Doing No More Jails
By
Chuck Armsbury
Since 1997 The November Coalition has been saying ‘no’ to drug war laws and enforcers, militarization of our police, and the addiction to incarceration. We’ve pointed to the mountainous growth in US imprisonment rates of more than two decades due to punitive and racist drug laws passed under the twelve years of the Reagan+Bush administrations. Expanded during Clinton’s two terms, then through eight years of GW Bush, all warfare was taken to new heights, largely privatized.

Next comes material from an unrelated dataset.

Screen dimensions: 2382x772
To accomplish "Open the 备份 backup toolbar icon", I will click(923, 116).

Today we are the ones who must say, “No! No more drug war!” Demanding changes in criminal justice ends up including policing, imprisonment and sentencing. With Spokane members and friends we took all of these concerns and grew a grassroots, volunteer campaign urging rejection of proposed jail construction, a Billion Dollar Pig.*
The group has attracted new members and small donations while Commissioners and law enforcement have spent $1.6 million of public money on private contractors, prison siting specialists and sheriffs’ deputies whose job is to sell the jail to wary taxpayers. Claiming lack of funding, Spokane County cancelled rehabilitation and reentry services.

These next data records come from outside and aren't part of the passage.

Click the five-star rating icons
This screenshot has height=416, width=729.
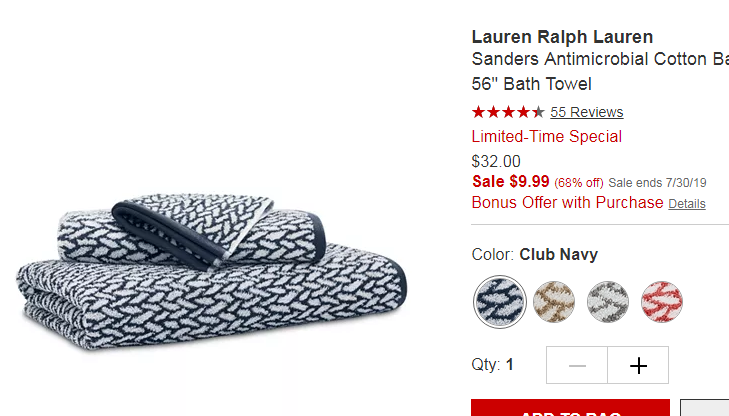(x=508, y=112)
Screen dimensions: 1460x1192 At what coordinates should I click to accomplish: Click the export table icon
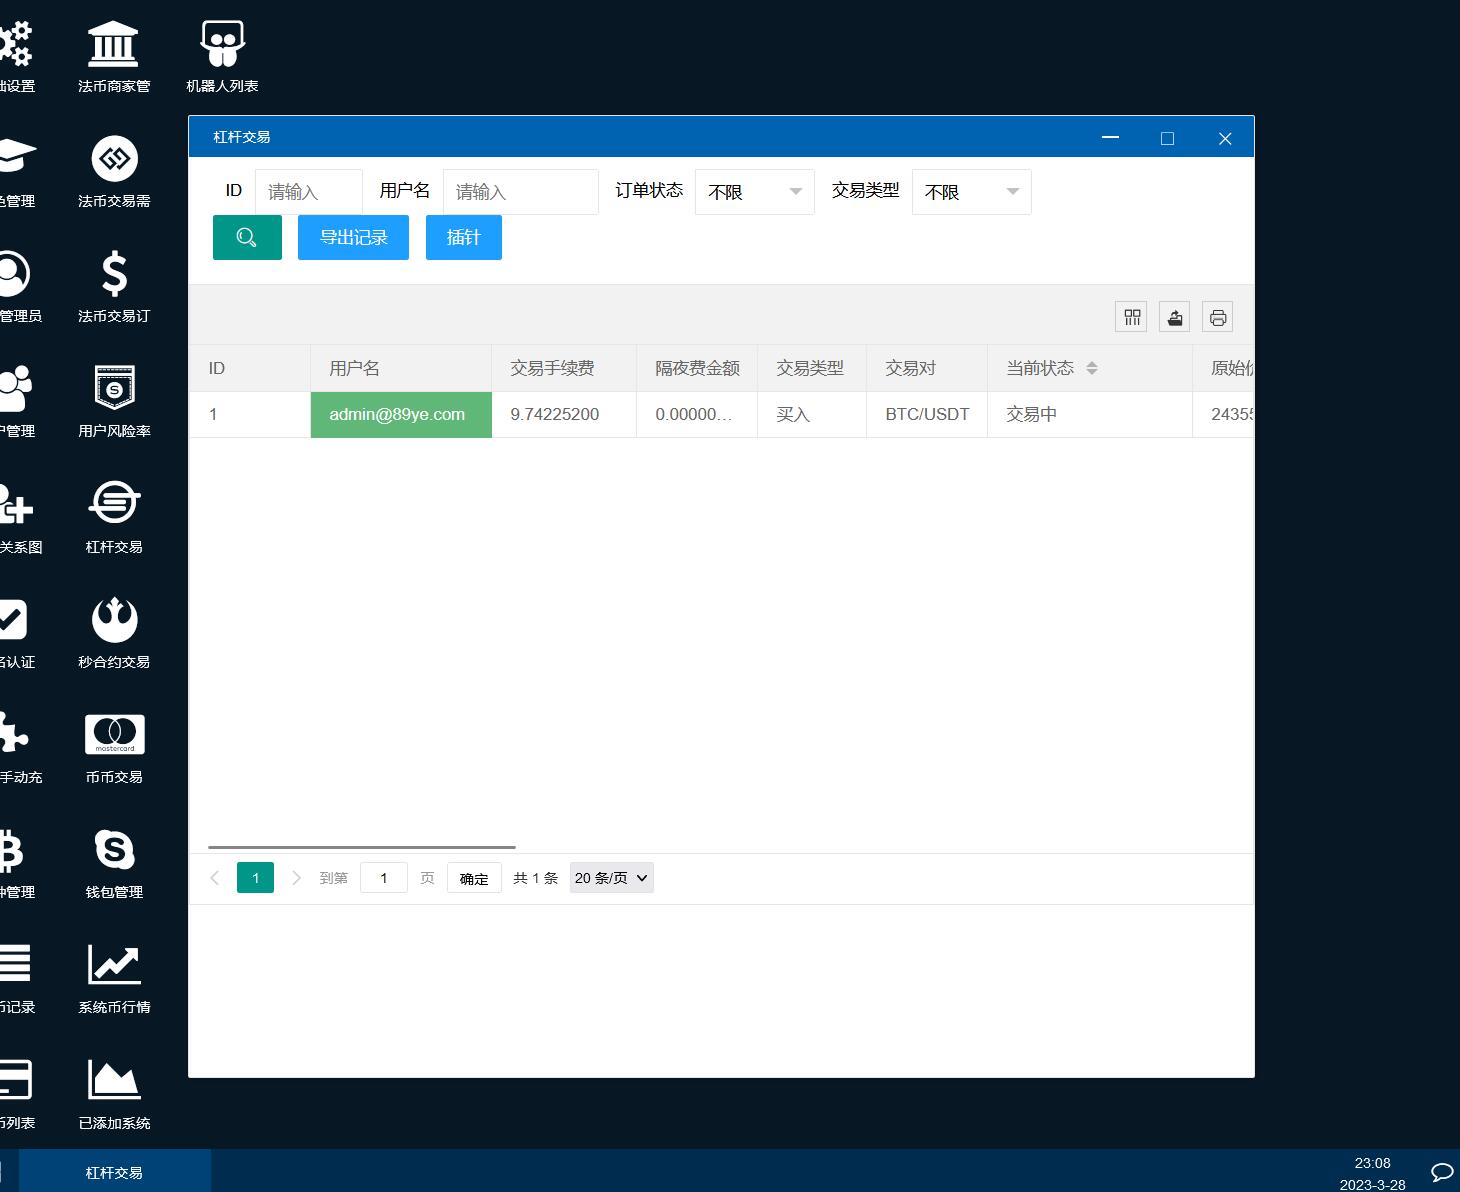click(1174, 317)
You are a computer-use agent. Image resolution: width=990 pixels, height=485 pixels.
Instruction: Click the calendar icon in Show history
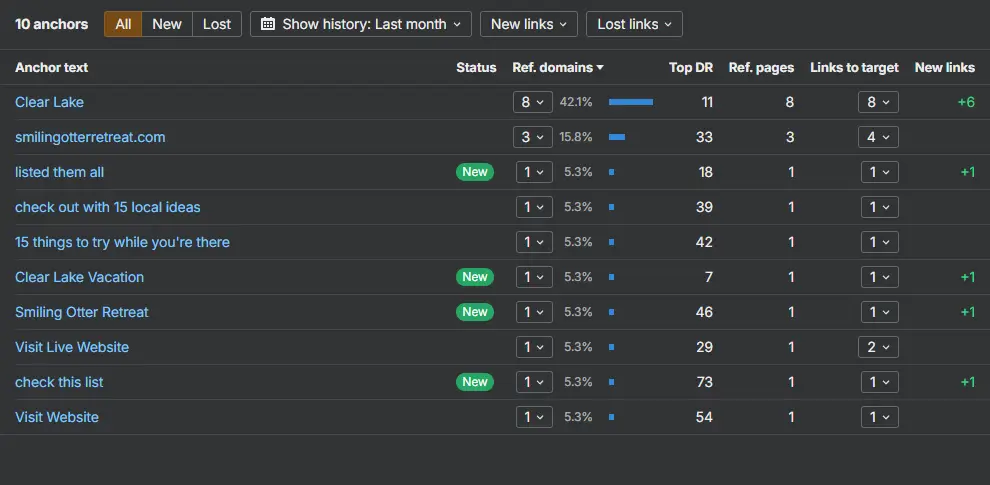tap(268, 24)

People are wondering if their tax dollars have been spent for answers to complex questions about crime, public safety and incarceration. Polls regularly show that the public wants to stop building the prison industrial complex, but as founders of the November Coalition warned in the late 1990’s––the corporate and business powers who get rich selling prisons and jails to cash-strapped counties grow, too.
Business and corporate concerns prominent in Spokane County include Integrus Architecture and David Bennett, a self-styled “Prison Consultant” trained in accounting. Between Bennett and Integrus they secured a $1 million payment from Spokane County in October 2007 for the “Corrections Needs Assessment Master Plan.” During the public comment period, November Coalition weighed in. The Master Plan is a detailed look at how the County Jail, court systems and support agencies operate, but excluded any evidence about those controlling jail’s admissions from the start: when the police encounter citizens.

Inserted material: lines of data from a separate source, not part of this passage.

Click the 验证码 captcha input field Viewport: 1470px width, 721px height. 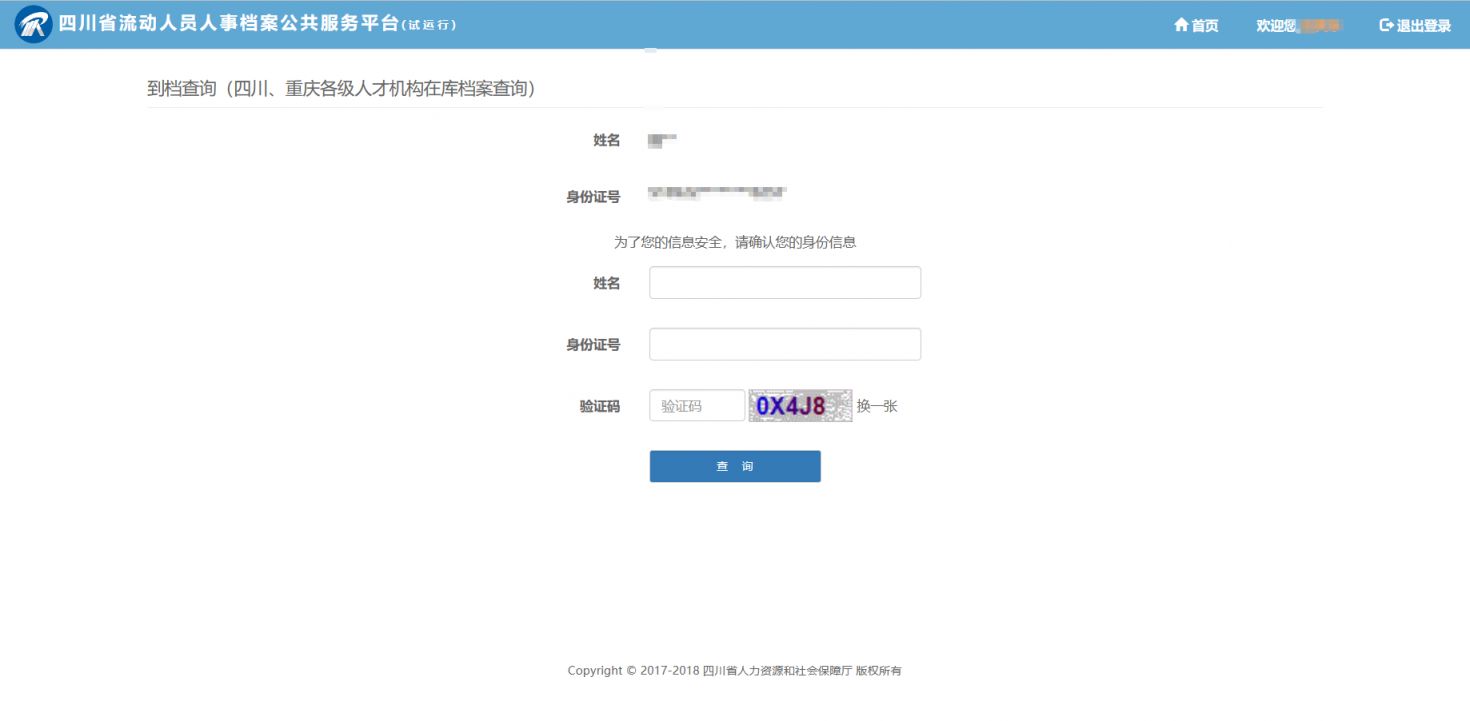pyautogui.click(x=697, y=405)
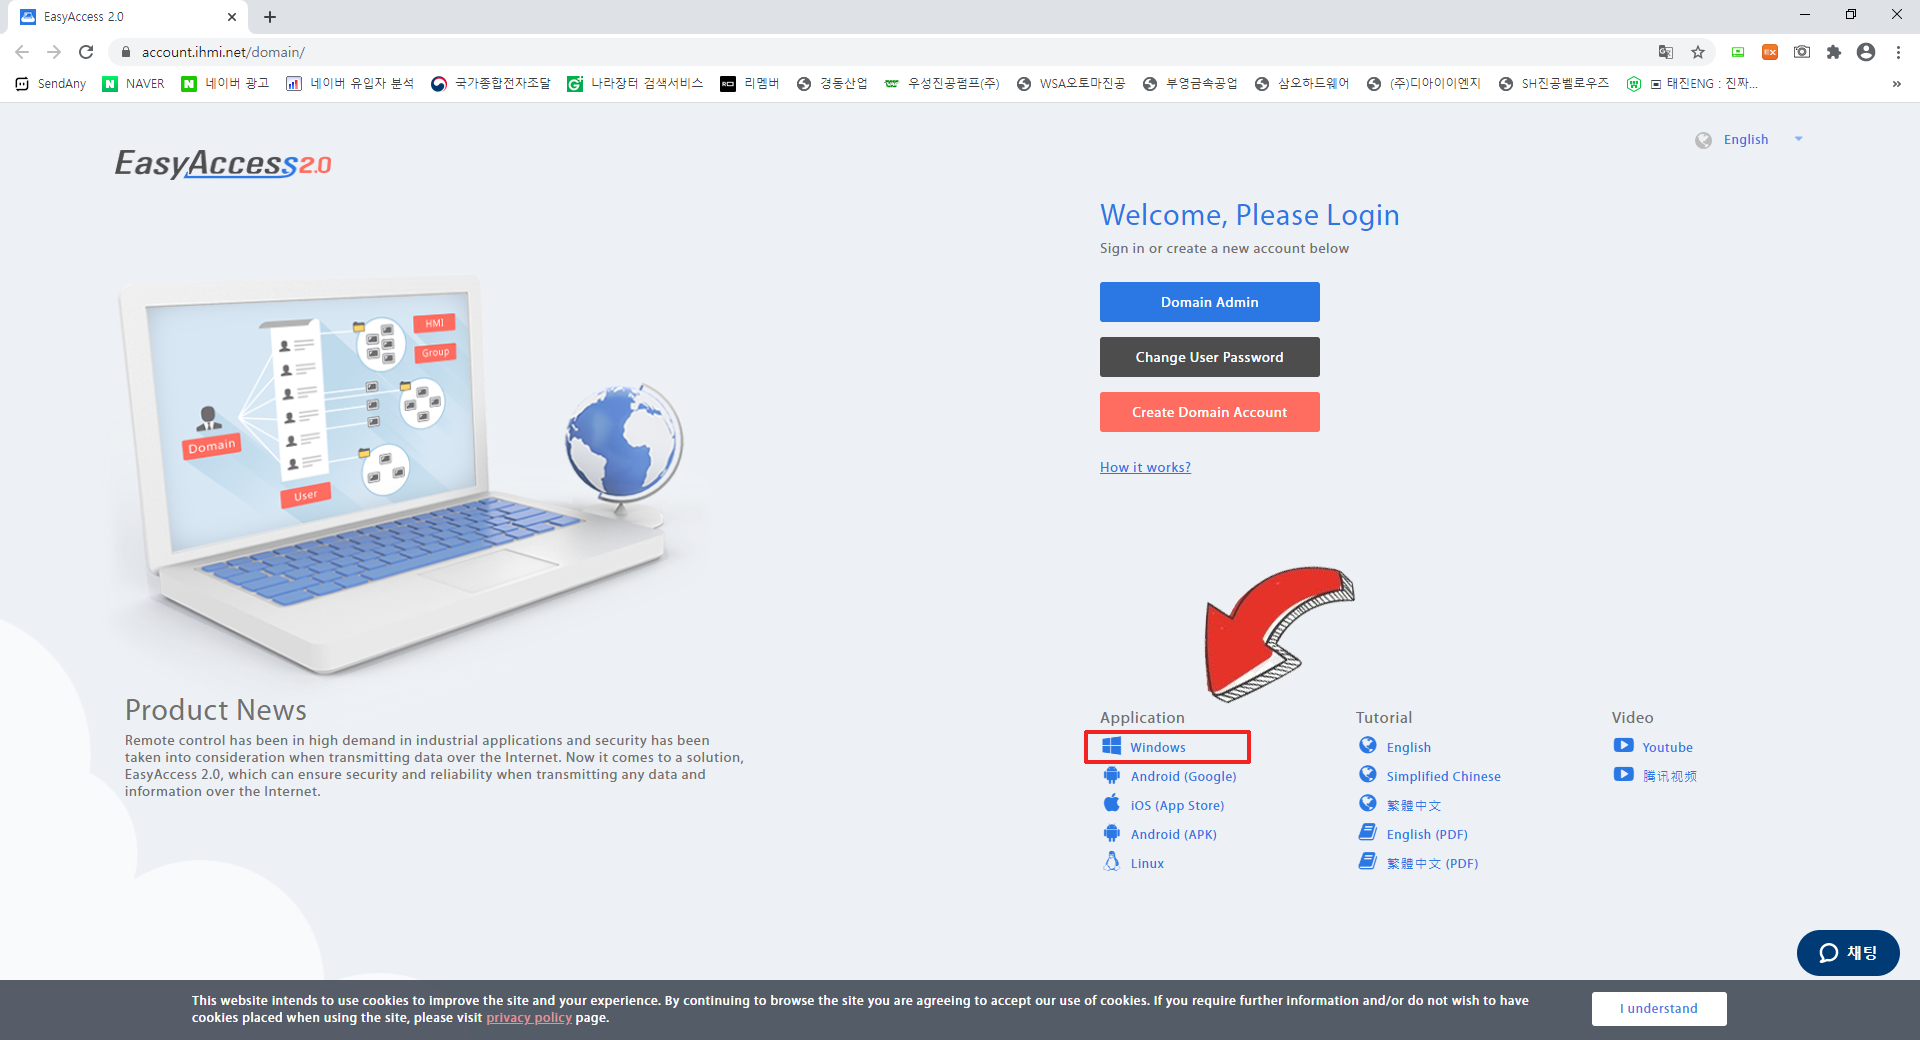1920x1040 pixels.
Task: Click the Domain Admin button
Action: click(1209, 302)
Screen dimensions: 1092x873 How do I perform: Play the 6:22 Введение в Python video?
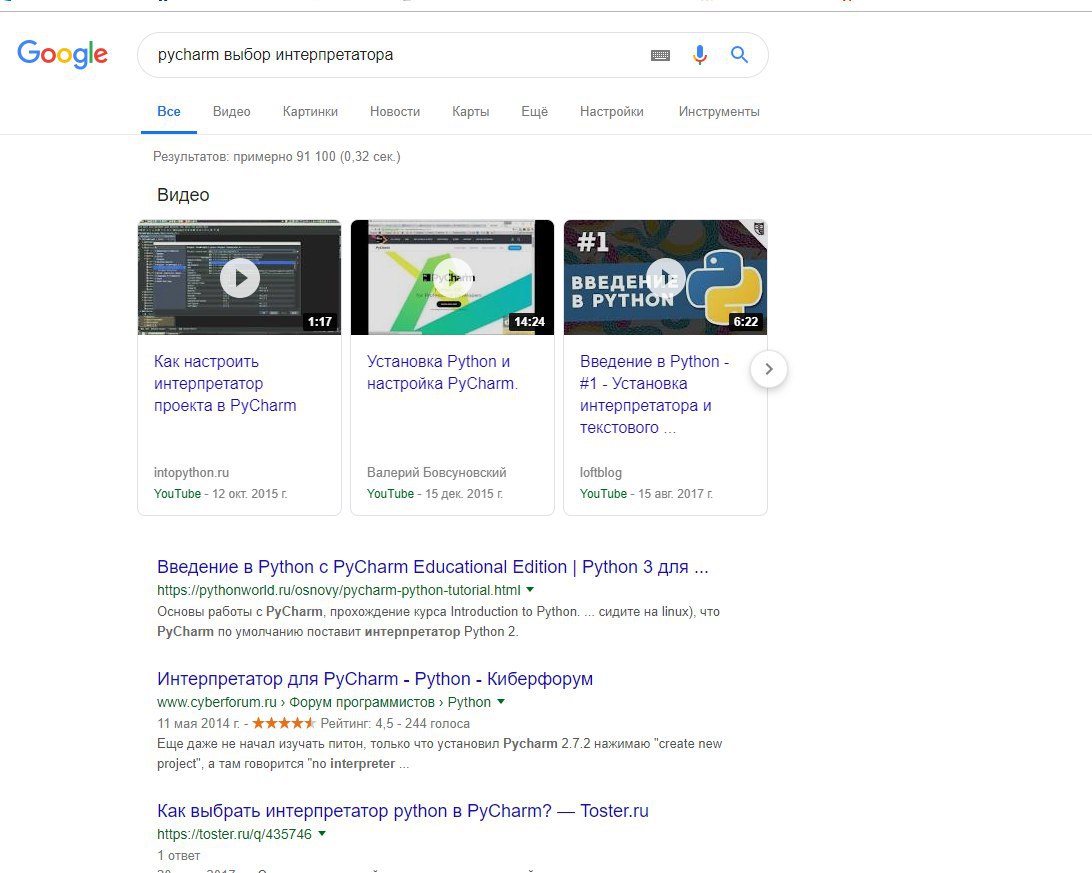[x=665, y=278]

November Coalition’s No New Jail project accepted the Bennett Study as our basic resource for asking tough questions about its findings and conclusions. We were determined to hold leadership’s feet to the fire. We applauded Bennett when he wrote that “new beds alone cannot solve a county’s overcrowding problem,” and agreed when he acknowledged the tendency for beds to fill––as in Build It and They Will Come. Plan authors concluded that “the implementation of these recommendations will result in the more efficient management of existing resources, thereby delaying the day when the county needs to start planning again for more jail beds.”
However, only three months after making the Master Plan available for public evaluation, on May 14, 2008 the three County Commissioners voted to site a new jail adjacent to the existing tower in downtown Spokane. Estimated costs were made public and projected to be about $100 million. By August 12th, Commissioners decided not to place a measure on the November 2008 ballot.
Sheriff Ozzie Knezovich needed more time to ‘educate voters’ about important, unanswered questions in this crucial series of official decisions––reflecting heightened concern about collecting tax money after Spokane’s only major, daily newspaper, The Spokesman-Review, revealed in a July 10 article that estimated cost of new corrections-complex construction jumped in less than three months to $245 million.
A new jail was being planned without time for Bennett’s recommendations to be evaluated, being planned without reliable estimates of needed bed space. Our group began attending jail-planning meetings, writing letters to media, questioning officials, and making our own plans to ‘Just Say No.’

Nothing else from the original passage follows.